How to view the market decline

Philip Coggan
4 min readMar 10, 2020

Live long enough and you will experience a number of bear markets. This author can remember the gloom of 1973–74 (when the UK market had a dividend yield of 12%) and 1987’s Black Monday, when the Dow fell 23% in one session. But it is not these sudden crashes you need to worry about. It is the long slow declines that devastate your portfolio; Japan’s Nikkei 225 index is still only half its end-1989 level. Many rallies over the last 30 years have petered out.

For American investors, the alarming falls in the last few weeks only offset what was a very good year in 2019. If you had ignored the financial news for the last year and glanced at your portfolio for the first time today, you would find the S&P 500 was 0.1% higher than it was 12 months ago. Disappointing, you might reflect, but nothing to panic about. Tech stocks, as represented by the Nasdaq index, are up 7.3% over the same period. Looked at over a longer period, the S&P 500 is more than four times the March 2009 low of 666.

So the bigger question is not — will the equity market fall another 20% from here? It is — will it fall substantially and stay down? And this is a genuinely interesting debate. Japan’s problems stemmed from the economy’s descent into a long period of sluggish nominal growth, linked to its ageing population. Both its short-term interest rates and long-term government bond yields fell to historically low levels and stayed there.

There are worrying parallels in Europe and the US. Record low rates, and quantitative easing, were introduced in response to the financial crisis of 2007–09. These were expected to be temporary. Europe (including the UK) has never managed to reverse these policies. The US began to try with the Federal Reserve pushing up rates at the end of 2015, edging them up to 2.25–2.5% by the end of 2018. The 10-year Treasury bond yield climbed above 3%. Things looked like they were returning to “normal”.

But then everything reversed. Fed rates are back down to 1–1.25% and are expected to fall further. For a while on March 9th, every single Treasury bond yielded less than 1%. At the time of writing, German 10 year bonds yield MINUS 0.76%. these are Japanese levels.

There are two ways of looking at this. The most common view over the last 10 years is that low cash and bond yields mean there is little alternative to holding equities. Even if you expect no capital growth from equities, the FT All-Share index yields 5.2%.

+ + + + + + +

**Required tasks**
**A)** List every stock market index that the article on the market decline mentions by name.
**B)** According to the article on the market decline, what range had the Federal Reserve raised rates to by the end of 2018?
**C)** Carry on writing the article on the market decline, beginning right after its final sentence.

**Data block**
+ + + + + + +

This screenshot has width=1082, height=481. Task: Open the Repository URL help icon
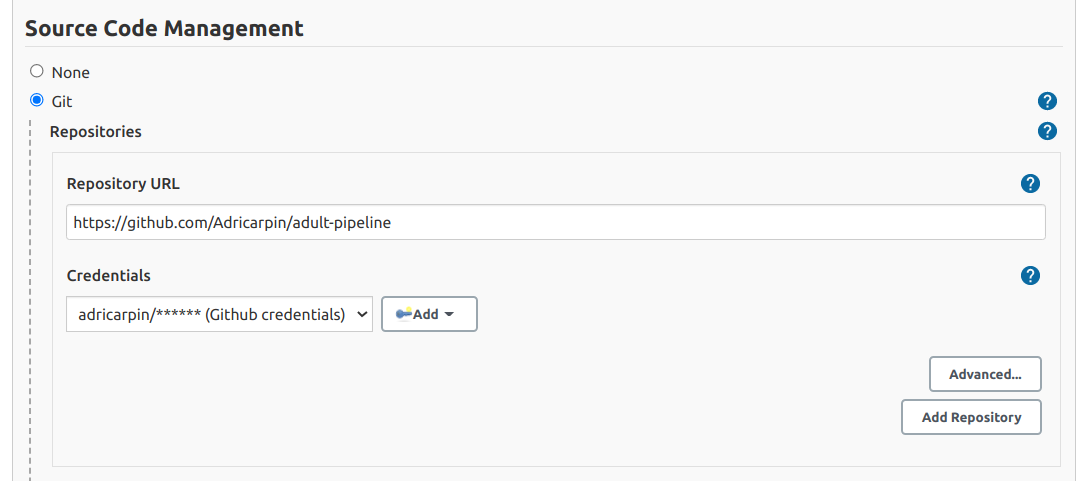1030,184
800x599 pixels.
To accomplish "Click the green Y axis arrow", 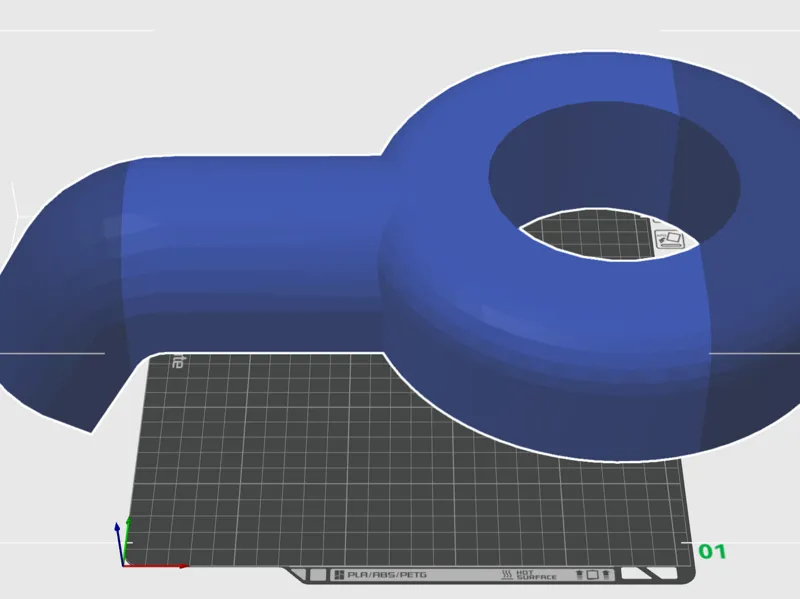I will (128, 540).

+ + + + + + +

**Results of the tasks**
**A)** the Dow, Nikkei 225, S&P 500, Nasdaq, FT All-Share index

**B)** 2.25–2.5%

**C)**
The alternative view is that those low bond yields are telling us something bad is coming: a recession or a prolonged period of Japanese-style deflation. After all, low yields haven’t stopped Japanese equities from being in the doldrums. If the Japanese template prevails, corporate profits will not grow and some businesses will struggle to repay their debts.

Up until this latest stockmarket fall, one could argue that bond and equity markets were telling different stories, with the former pointing to sluggish growth and the latter being much more optimistic.

This debate affects one of the author’s favourite measures: the cyclically-adjusted price-earnings ratio or CAPE. As calculated by Robert Shiller of Yale, this takes corporate profits and averages them over 10 years to even out the fluctuations. As of February 7 (the latest data on his website), the CAPE of the US market was 31.5. Knock off a bit for market falls and call it 28. That is well below the 1999 peak of 44.2 but not far below the 1929 high of 32.6. Both levels preceded substantial market falls.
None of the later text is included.